According to a PCI Films report, The Middle East & African Flexible Packaging Market 2011, sales for 2010 for the region stood at around €2.5bn, of which food packaging accounted for about 80%.
A PCI spokesperson told FoodProductionDaily.com that the proportion of prepacked food, which stands at about 5% in many African states, and rising consumer demand in the region, shows significant “potential” for growth.
The report also outlines major investment in the region’s food packaging sector from the Indian market rather than from European packaging counterparts.
Growth potential
The spokesperson said: “The population size of the Middle East and Africa, which is around 1.2bn, is similar in size to the Indian market, so there is the potential there to grow to the same potential, especially in African countries such as Nigeria.”
Flexible packaging industry growth for the region for 2010 was around 7% and the report predicts it to continue to grow by around 4-5% per year until 2015.
A recent PCI Films report on the Indian flexible packaging market estimated the country’s share of the world market, which also stands at around 5%, has the potential for between 15% and 20% yearly growth.
“Previously emerging food packaging markets have been known to jump from being in a state where packaging in barely used to flexible packaging being used a lot. This demonstrates huge potential for food packaging growth.”

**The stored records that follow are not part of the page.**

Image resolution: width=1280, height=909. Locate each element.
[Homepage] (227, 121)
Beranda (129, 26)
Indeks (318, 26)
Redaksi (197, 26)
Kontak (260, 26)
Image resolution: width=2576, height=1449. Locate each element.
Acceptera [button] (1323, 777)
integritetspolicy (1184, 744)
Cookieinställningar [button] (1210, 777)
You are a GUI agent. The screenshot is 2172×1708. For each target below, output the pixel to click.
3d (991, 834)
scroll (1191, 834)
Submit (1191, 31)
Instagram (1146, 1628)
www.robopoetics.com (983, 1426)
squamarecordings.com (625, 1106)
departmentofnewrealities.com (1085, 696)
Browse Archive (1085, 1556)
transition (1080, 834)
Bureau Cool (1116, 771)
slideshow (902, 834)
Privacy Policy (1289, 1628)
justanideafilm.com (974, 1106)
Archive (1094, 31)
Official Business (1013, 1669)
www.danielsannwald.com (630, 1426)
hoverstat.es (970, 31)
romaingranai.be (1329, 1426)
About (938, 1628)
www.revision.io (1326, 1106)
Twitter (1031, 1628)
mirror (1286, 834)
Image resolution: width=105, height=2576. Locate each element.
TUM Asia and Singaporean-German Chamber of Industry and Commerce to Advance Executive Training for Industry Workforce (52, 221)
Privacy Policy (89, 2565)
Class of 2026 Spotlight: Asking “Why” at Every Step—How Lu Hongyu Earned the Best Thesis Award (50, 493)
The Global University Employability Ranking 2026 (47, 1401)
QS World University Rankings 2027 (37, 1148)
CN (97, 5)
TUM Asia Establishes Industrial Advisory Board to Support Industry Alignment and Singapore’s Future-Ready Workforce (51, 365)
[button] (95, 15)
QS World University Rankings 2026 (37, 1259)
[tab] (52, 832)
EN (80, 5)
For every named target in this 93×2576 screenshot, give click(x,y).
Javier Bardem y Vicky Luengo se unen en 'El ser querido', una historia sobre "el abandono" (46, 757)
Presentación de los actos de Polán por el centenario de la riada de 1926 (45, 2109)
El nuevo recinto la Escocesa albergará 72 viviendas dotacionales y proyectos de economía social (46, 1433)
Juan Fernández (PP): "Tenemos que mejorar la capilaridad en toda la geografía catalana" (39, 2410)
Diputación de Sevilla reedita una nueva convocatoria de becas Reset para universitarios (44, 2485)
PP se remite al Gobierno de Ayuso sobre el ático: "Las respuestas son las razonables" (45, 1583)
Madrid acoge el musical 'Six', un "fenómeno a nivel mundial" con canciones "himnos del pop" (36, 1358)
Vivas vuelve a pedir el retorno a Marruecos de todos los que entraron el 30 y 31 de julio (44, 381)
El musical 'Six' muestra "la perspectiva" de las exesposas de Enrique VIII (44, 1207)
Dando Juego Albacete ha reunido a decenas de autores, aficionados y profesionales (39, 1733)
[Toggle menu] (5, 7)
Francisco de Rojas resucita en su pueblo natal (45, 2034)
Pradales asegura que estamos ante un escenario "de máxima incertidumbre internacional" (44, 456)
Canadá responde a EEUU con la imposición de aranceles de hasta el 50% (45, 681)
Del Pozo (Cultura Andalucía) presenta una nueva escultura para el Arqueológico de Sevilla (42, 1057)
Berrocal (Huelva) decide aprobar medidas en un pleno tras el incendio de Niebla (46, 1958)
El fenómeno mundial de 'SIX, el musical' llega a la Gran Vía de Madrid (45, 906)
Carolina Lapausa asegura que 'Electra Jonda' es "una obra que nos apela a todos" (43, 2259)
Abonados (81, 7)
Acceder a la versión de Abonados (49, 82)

Rising consumer demand for packaged dried and dehydrated foods such as pasta, rice, milk powder and soup mixes, and a growing young consumer market in the region has boosted the demand for flexible packaging.
These products have driven packaging sales in the region and account for a fifth of flexible packaging demand in Africa and the Middle East.
Indian investment
Food production in many areas of the region is growing in scale and sophistication, something which multinationals have responded to with major investment, which in turn has led to advances in distribution, logistics and packaging.
“Many African economies overall have shown significant progress, which inevitably means there has been increased interest from multinational companies such as Nestle,” added the PCI spokesperson.
“Multinational convrters would often see an investment in Africa as a risk and would question investment returns but countries like India are more prepared to make investments in these regions.”
Indian packaging expertise has been applied across the region, with countries like Nigeria and the United Arab Emirates (UAE) benefitting.
“I think we will continue to see exports from Europe into the Middle East and African region, but there is more competition as a result of import substitution and suppliers from elsewhere, increasingly from India and China."
“But this could change in future with the regions current growth.”